桜宮高・体育系学科の入試中止
大阪市立桜宮高バスケットボール部主将の男子生徒自殺問題で、市教育委員会は21日、橋下徹大阪市長(43)の要請を受け入れ、同校体育系2学科の募集中止を決めた。
定員の120人は普通科として募集する。入試中止を求めていた橋下市長は、市教委の決定を受け大阪市役所で会見し「教育的な視点から素晴らしい決定をしてくれた。これで桜宮高の本気の改革が始まる。その第一歩だ」と話した。

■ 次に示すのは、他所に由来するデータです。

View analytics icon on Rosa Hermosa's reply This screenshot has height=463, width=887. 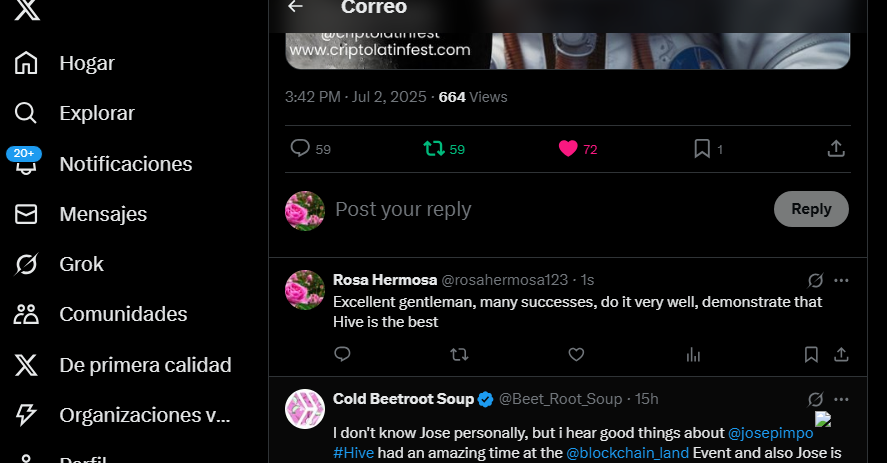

この日午前、橋下市長は同校を訪れ、在校生らに「桜宮高を再生させる当事者意識を持って」と自らの主張への理解を求めた。その後「僕は入試を止めさせる」と決意を表明。午後の市教委の会議前には決定権を持つ教育委員5人を前に「暴力が恒常的に行われ、生徒も保護者も無批判だった場所に新入生を迎えられない」「待ったをかけるのが大人の役割。世間の声に流されず、教育的観点からご判断を」などと30分間の熱弁を振るった。
これを受けた会議で市教委は4対1で中止を決定した。各方面から反論が続出していたが「ダメなものはダメ」との橋下市長の主張が通った形となった。
同校の在校生からは反発の声も上がっているが、橋下市長は「もう一回、学び直してほしい。顧問が神格化されるのはスポーツ指導の恐ろしいところだ」と語った。